Shadow war endangering CFA- paper

[TamilNet, Friday, 08 October 2004, 11:13 GMT]
"Attempts by the Sri Lankan armed forces to use renegade commander Karuna to destabilize the east, have resulted in the continuation of killings that started in Batticaloa and extended to Colombo. Military analysts have characterized this scenario as a shadow war between the LTTE and the Sri Lanka Army. This situation should be brought under control immediately to avoid breakdown of ceasfire," said Thinakkural in its editorial Thursday.

"More than two years have elapsed since the ceasefire agreement (CFA) was entered into between the Government of Sri Lanka (GoSL) and the LTTE, but the CFA has had to go through many an acid test.

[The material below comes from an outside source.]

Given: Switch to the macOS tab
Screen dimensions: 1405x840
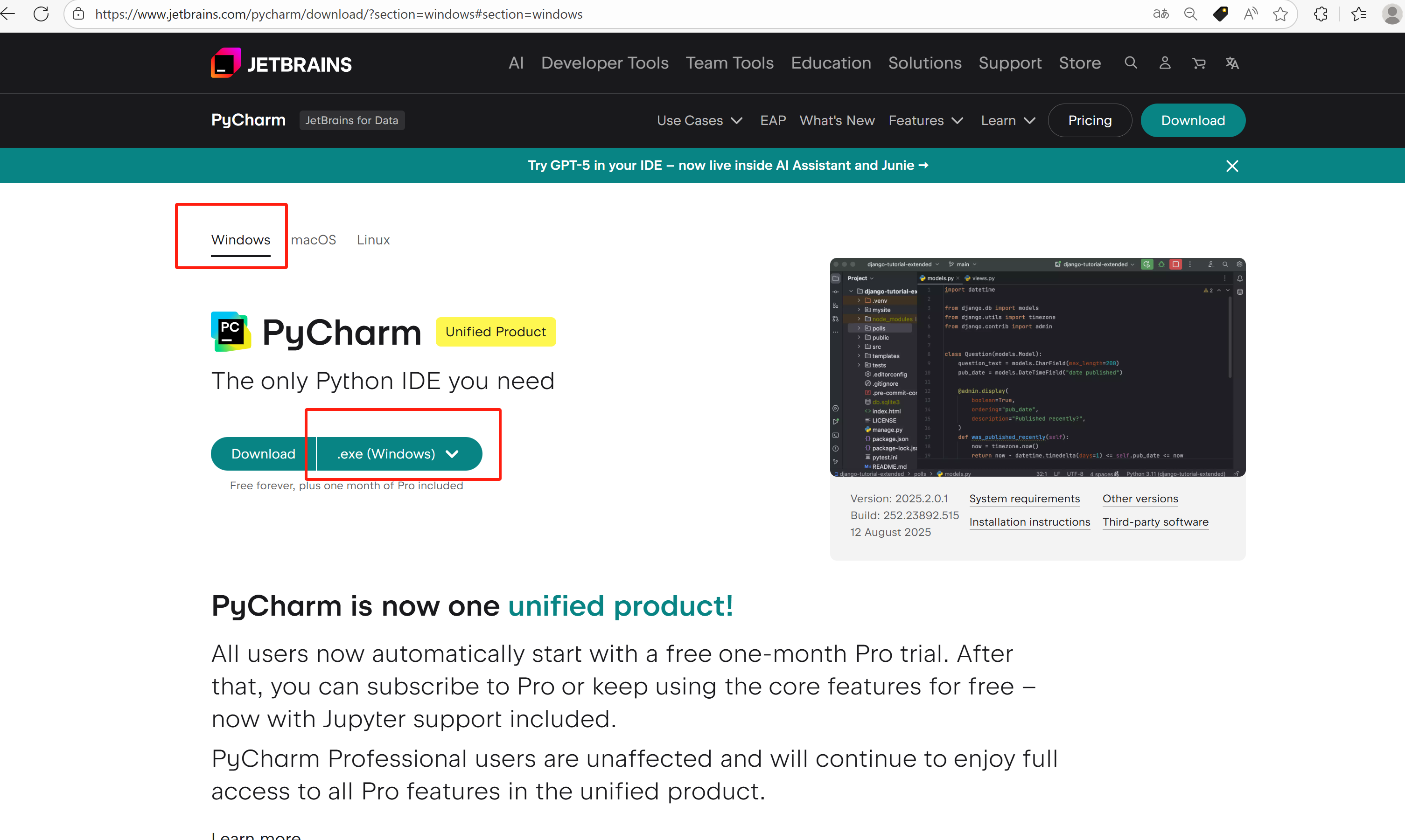Looking at the screenshot, I should coord(313,239).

The Norwegian Deputy Minister, Vidar Helgessen, has expressed his concern that the CFA continues to be under strain. Helgessen stressed during discussion with LTTE representatives in Geneva that ceasefire violations would lead to violent actions that would, in turn, have a negative impact on the peace process, in addition to rendering the task of the SLMM harder," the editorial said.

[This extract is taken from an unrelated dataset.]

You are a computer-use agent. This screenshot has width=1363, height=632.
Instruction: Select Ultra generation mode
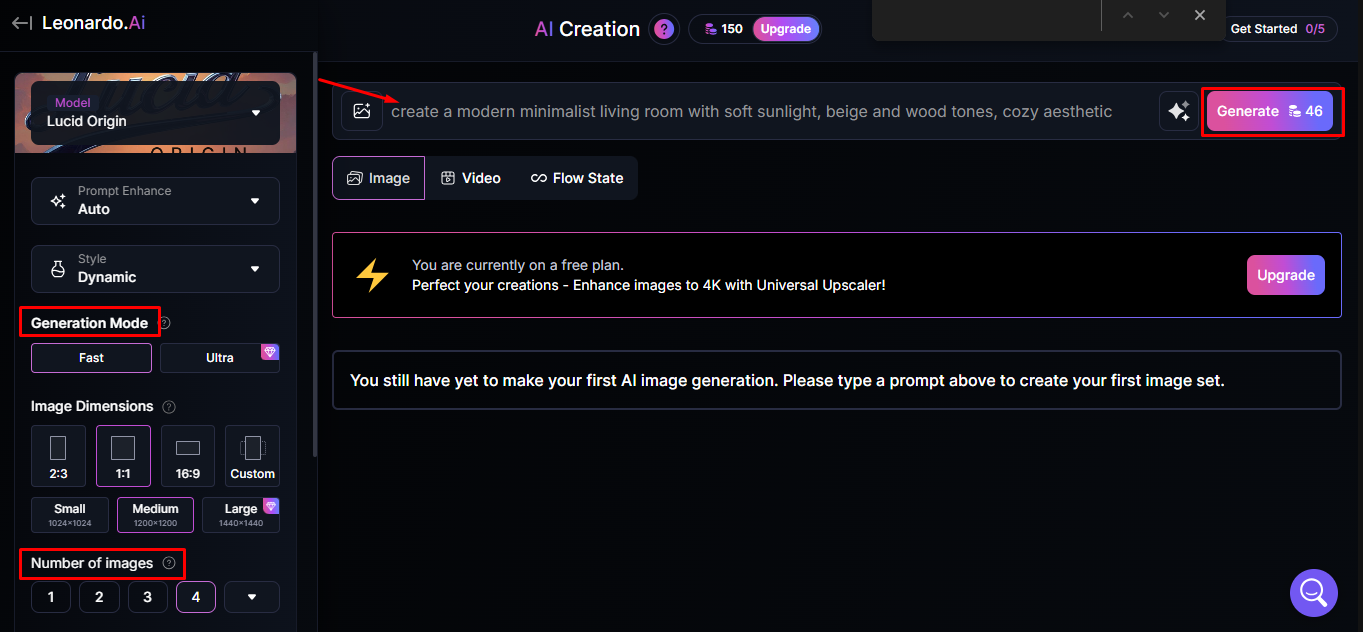pos(219,357)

The editorial added, "though the CFA is still in place, there are two main factors that generate tension; first, the ongoing killings, especially in the East; second, the arrest at detention of persons by both sides."

Expressing urgency to stop ongoing killings, the editorial said, "Apart from the question as to who started this shadow war, there is widespread desire that this situation should be brought to an end urgently. Norwegian facilitators have re-iterated their concern in this regard. This shadow war could be ended only by properly implementing the provisions of the CFA. In Geneva Thamilchelvan has stressed that the para military groups operating in the North-East should be disarmed as required by the CFA. One cannot disregard the LTTE's charge that the Government has not implemented the CFA scrupulously."

The paper mentioned the culpability of Sri Lanka Army in many of the killings saying, "LTTE cadres who had entered Government controlled areas for their political work have been shot dead close to front lines of the Sri Lanka Army. State and the Army are answerable to these incidents."

"Experience during the last few months has shown that to continue the shadow war is to continue the killings, and the developing crisis could prove to be extremely awkward to the SLMM," the editorial concluded.